9月4日より開催される日本最大のゲーム開発者向けカンファレンス「CEDEC」。バンダイナムコも多くのセッションを展開!『エースコンバット』や『大乱闘スマッシュブラザーズ』などに用いられた技術秘話や、AR・MR開発についてなど、セッションの全貌を紹介します。
ゲーム業界の最先端技術を大放出!バンダイナムコのセッションを一挙紹介
「CEDEC」ってご存じですか?
ゲームを開発している企業によって結成された一般社団法人「CESA」が主催する、ゲーム開発者向けの日本最大のカンファレンスで、ゲームをはじめとした業界の技術や研究から、プロデュースやマーケティングなどのビジネス分野まで、情報が集まるイベントなんです。
21回目となる2019年のCEDECは9月4日~6日に、例年通りパシフィコ横浜で開催されます。バンダイナムコスタジオ、バンダイナムコ研究所から多くのセッションを開催し、人気ゲームに用いられた技術紹介から、未来を見据えた最新技術まで、お届けします!
CEDECはナレッジと人とのつながりを手に入れる機会!

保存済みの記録
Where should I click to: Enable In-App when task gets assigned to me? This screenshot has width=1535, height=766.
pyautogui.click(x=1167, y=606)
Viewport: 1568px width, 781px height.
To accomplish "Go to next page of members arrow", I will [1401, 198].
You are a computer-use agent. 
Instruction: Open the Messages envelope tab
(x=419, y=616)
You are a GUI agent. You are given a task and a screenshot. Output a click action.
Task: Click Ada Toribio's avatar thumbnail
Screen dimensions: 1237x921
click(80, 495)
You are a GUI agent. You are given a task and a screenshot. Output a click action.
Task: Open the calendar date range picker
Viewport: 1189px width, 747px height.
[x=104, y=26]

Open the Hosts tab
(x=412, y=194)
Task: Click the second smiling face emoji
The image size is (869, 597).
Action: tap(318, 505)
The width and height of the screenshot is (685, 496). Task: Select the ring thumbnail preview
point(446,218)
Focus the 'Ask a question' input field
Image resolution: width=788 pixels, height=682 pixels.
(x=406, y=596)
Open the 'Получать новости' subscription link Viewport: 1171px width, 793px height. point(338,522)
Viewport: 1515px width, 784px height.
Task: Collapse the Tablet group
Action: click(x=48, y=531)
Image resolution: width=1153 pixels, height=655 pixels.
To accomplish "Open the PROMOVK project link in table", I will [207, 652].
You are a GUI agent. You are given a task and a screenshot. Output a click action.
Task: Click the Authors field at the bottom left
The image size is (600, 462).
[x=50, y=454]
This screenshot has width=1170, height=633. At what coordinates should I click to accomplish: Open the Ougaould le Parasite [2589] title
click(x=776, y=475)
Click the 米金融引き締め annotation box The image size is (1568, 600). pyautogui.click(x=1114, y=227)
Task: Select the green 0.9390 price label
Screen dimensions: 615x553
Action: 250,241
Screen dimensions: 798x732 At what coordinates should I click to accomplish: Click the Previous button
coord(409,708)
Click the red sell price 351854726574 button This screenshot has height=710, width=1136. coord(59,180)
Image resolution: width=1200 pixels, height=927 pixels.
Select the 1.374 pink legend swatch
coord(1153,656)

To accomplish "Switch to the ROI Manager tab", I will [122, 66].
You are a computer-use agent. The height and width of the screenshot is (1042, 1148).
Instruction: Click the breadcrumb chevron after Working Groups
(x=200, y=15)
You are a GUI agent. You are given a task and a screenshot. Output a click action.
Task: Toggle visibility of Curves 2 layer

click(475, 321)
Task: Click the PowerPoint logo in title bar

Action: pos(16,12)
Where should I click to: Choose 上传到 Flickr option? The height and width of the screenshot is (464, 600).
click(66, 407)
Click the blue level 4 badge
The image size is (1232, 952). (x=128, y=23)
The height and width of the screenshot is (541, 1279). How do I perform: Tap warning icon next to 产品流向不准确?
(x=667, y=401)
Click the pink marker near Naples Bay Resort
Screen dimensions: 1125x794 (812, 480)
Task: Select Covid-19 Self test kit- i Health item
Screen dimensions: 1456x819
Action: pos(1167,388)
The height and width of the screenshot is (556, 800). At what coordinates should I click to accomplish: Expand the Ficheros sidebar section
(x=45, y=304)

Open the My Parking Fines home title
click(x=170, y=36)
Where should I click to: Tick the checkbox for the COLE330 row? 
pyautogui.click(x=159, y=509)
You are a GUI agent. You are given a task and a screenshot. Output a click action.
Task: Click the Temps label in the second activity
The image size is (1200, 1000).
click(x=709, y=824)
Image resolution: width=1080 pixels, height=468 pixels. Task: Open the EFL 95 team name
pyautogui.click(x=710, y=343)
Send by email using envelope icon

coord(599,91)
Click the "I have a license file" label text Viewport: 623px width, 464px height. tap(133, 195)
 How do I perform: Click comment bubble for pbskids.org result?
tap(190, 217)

やること
上のページ抜粋によると、2019年のCEDECはどこで開かれますか?

結果
パシフィコ横浜です。